遠島が登校して半日も経たない内に、俺と遠島が付き合っているのではないかという噂が流れ始めた。

 それというのも当然だろう。何せ遠島は自己紹介が終わるとすぐ、辛抱たまらんといった様子で俺の腕に自分の腕を絡めてきたのだから。

 何をするんだという俺の言葉も聞かず、遠島はその決して発育のいいとは言えない胸を押し付けてくるのだった。

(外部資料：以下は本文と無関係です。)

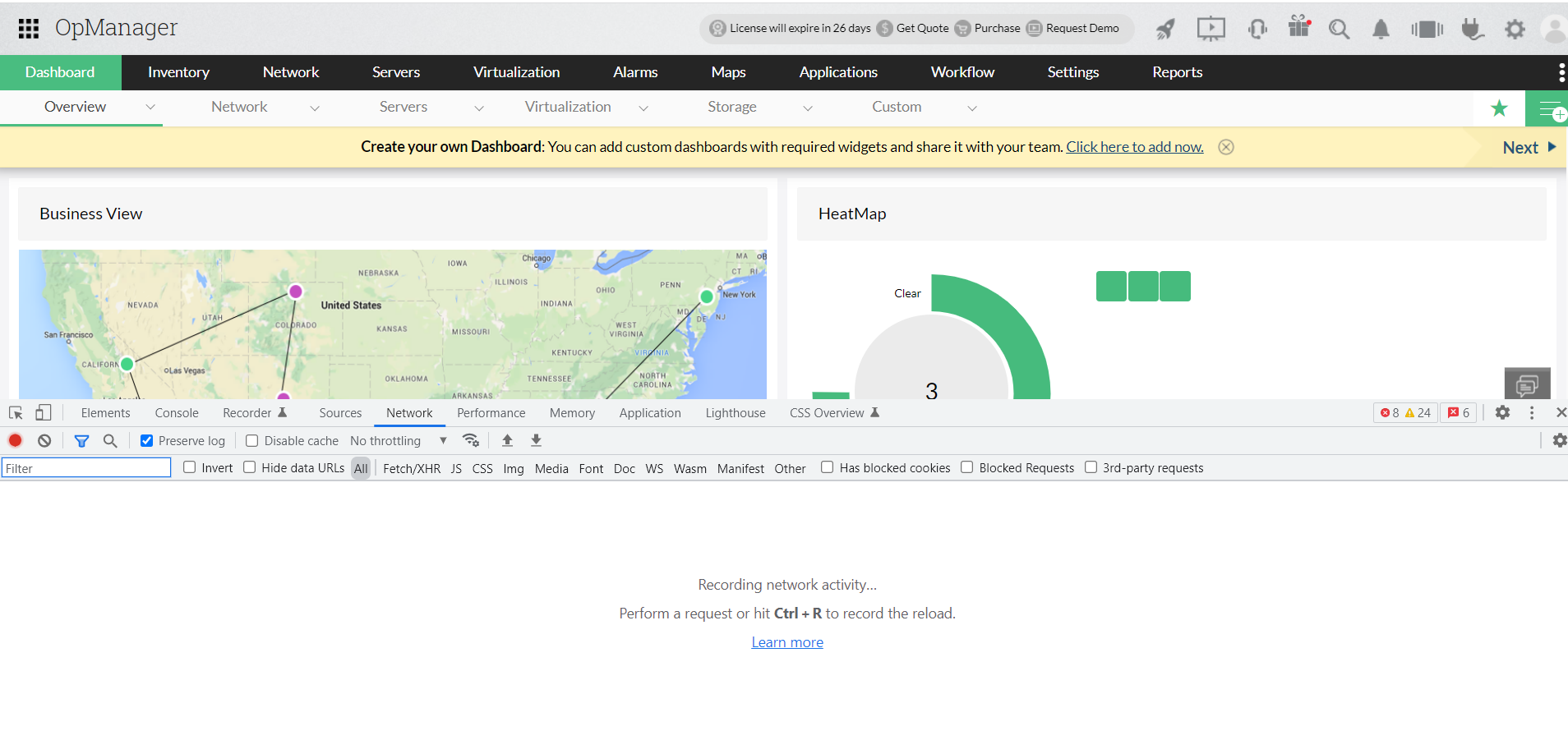Viewport: 1568px width, 740px height.
Task: Open the alarm bell notifications
Action: pos(1381,30)
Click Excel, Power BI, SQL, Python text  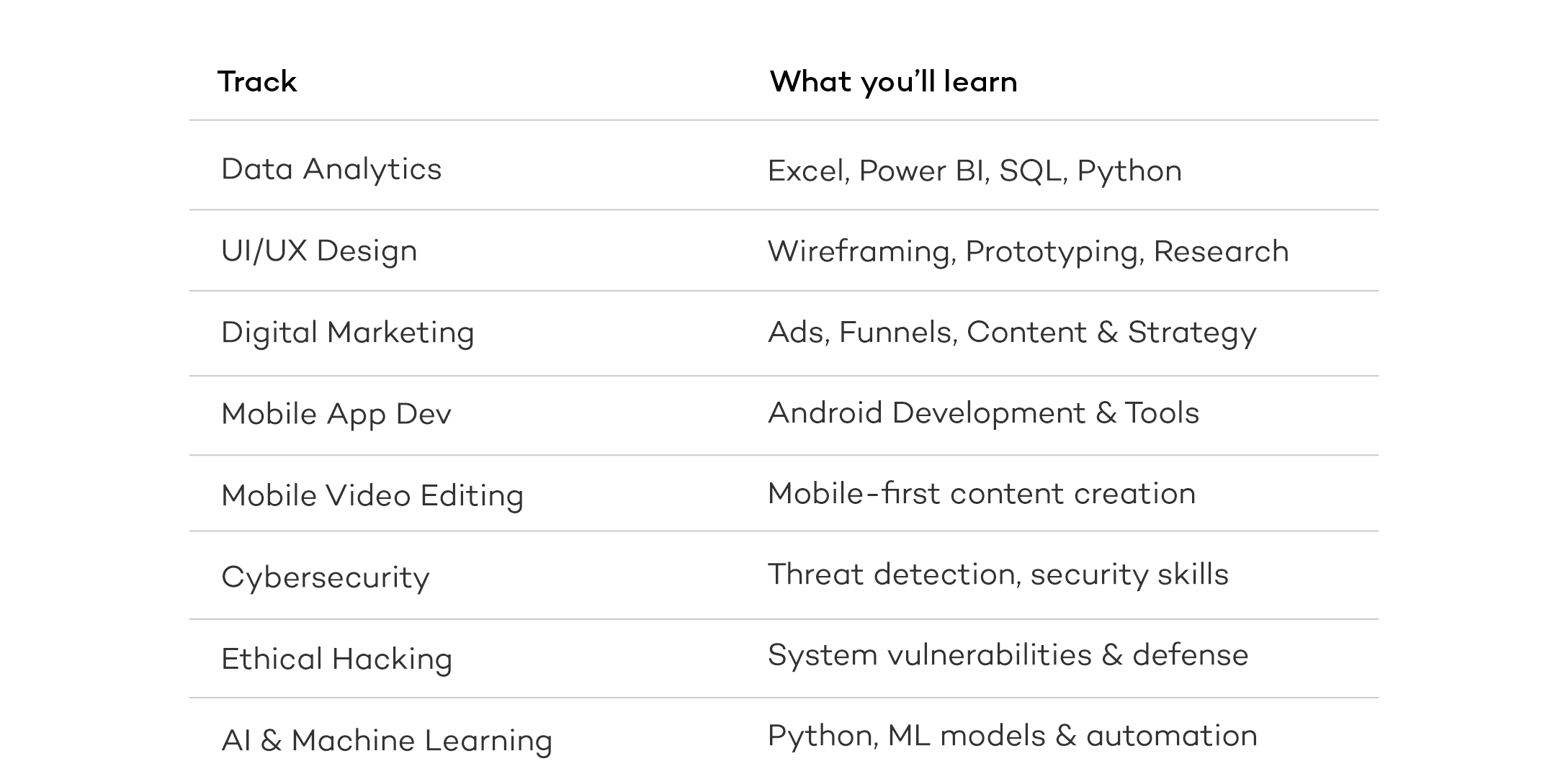(975, 171)
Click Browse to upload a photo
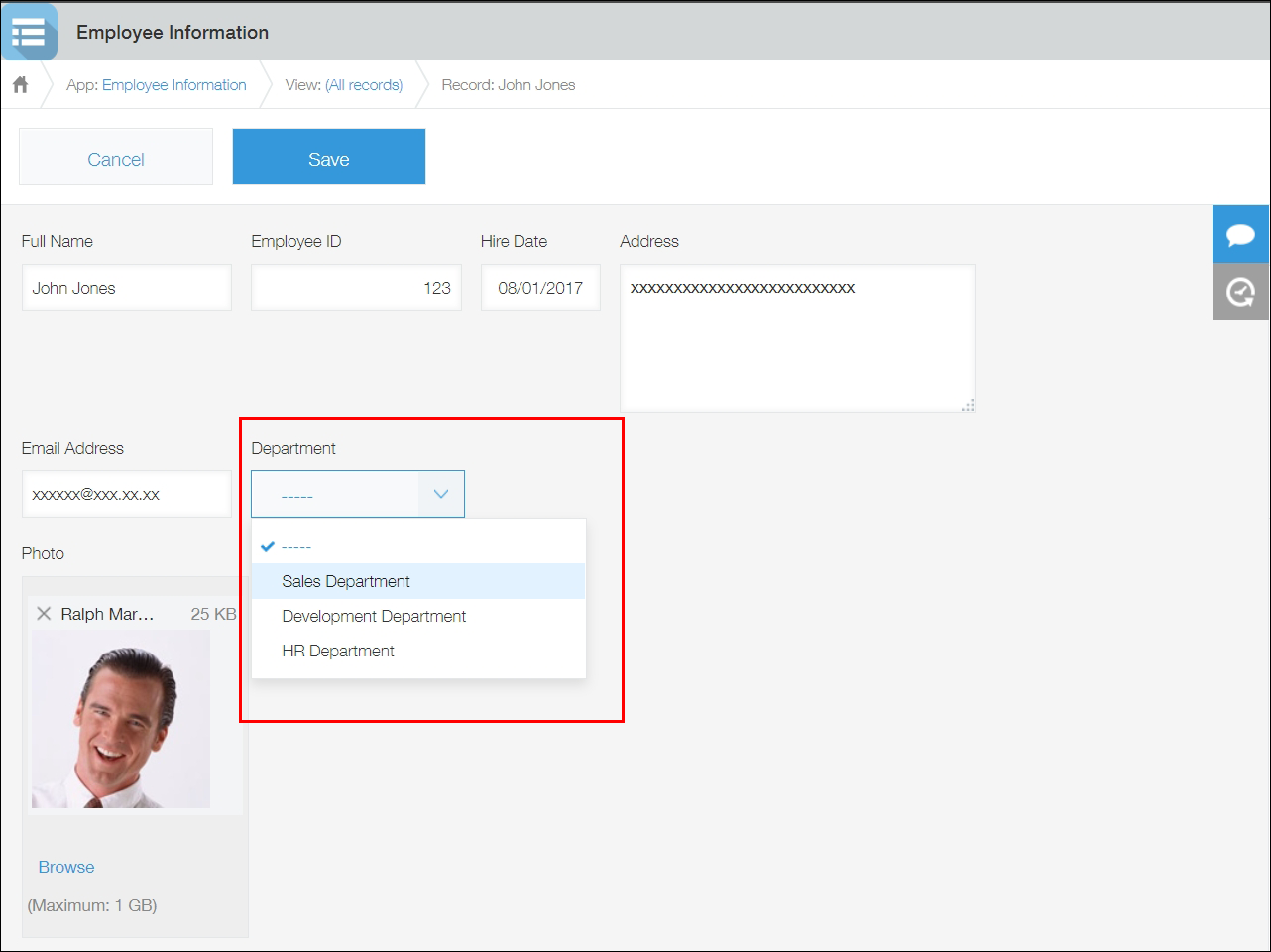The width and height of the screenshot is (1271, 952). [x=65, y=866]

 その翌日。俺の教室内での立場は非情に微妙だと言わざるを得ないだろう。

 なぜなら今日も、遠島が俺の側にやって来ては色々と聞いてもいない自分の身の上話を始めたからだ。

「……で、わたしは思ったんだ」

 ぐっと拳を握り、天井を見る遠島。

 それを聞き流し、俺はちらと周囲を見回した。

 注がれる、クラスメイトからの邪悪な視線。

 ちくちくと刺さるようなそれらを何とか無視して、俺は黙って遠島の話を聞いていた。

 俺が反応を示さないことがよほどお気に召さなかったのか、遠島はぷくーっとほほを膨らませ、唇を尖らせた。

「どうしてわたしの言うことに頷いたりしてくれないの?」

「どうしてと言われてもなぁ……」

 俺は遠島のことなんて何も知らない。だから遠島のことを知りたい。

 と、普通の恋人同士ならそう思うのだろう。きっと。

 しかし俺と遠島は付き合ってなどいない。それどころか俺はこいつに対して好きだの嫌いだのといった区分は持ち合わせていなかった。

 それを正直に言ったところで、この女にはさして意味はない。

 なぜならとっくに遂行済みだからだ。一度実証されたことを繰り返すなんて、それはバカのやることだ。そして俺はそこまでバカじゃない。

 俺は言葉を探して虚空を見回した。この状況では、きっと助け舟など期待できない。

 自分でどうにかするしかない。

「……おまえ、他の奴らのところにはいかないのか?」

「どういうこと?」

「俺にばっか話しかけて、他の奴とも仲よくなろうとは思わないのかって言ってんだ」

「それは思うけど、けど……何よりあなたのことが大切なの!」

「ちょ、おまっ……!」

 こんなところで大声で言うなよ、みんなこっち見てるだろう!

 遠島の不意打ちを喰らい、俺は慌てて周囲を見回した。

 ひそひそと囁き合う姿が映る。俺と目が合うや、サッと逸らす奴もいた。

 一体どんなありもしない噂話をしていることやら。それを考えるだけで、頭が痛くなってくる。

 俺は腕に巻きついてくる遠島をどうにか引き剥がすと、すっくと立ち上がった。

「どこへ行くの?」

「トイレだ。ついて来るなよ?」

「ははは、それはないよ。何言ってるの、もう」

 からからと遠島が笑う。

 いやおまえ、今の勢いだとついて来そうだと思ったから注意したってのに。

 何なんだ、こいつは。まあいい。

 俺は教室を出て、宣言通りトイレへと向かう。

 その途中で四ノ原と出くわした。

「……何だか疲れたような顔しているね」

「そう見えるか?」

「うん。何となくだけど」

「実際疲れた。何なんだよ、あいつ」

「知り合いなんでしょ? 違う?」

「違うな。俺はあいつのことを何も知らない。名前だって今日初めて知ったんだ」

 だから、知り合いのはずがない。あそこまでインパクトのある奴を忘れるなんて、ありえないことだ。

 だが、そんな俺の弁明は四ノ原には届かなかったらしい。猜疑心に満ちた視線で、侮蔑を込めて俺を見下してくる。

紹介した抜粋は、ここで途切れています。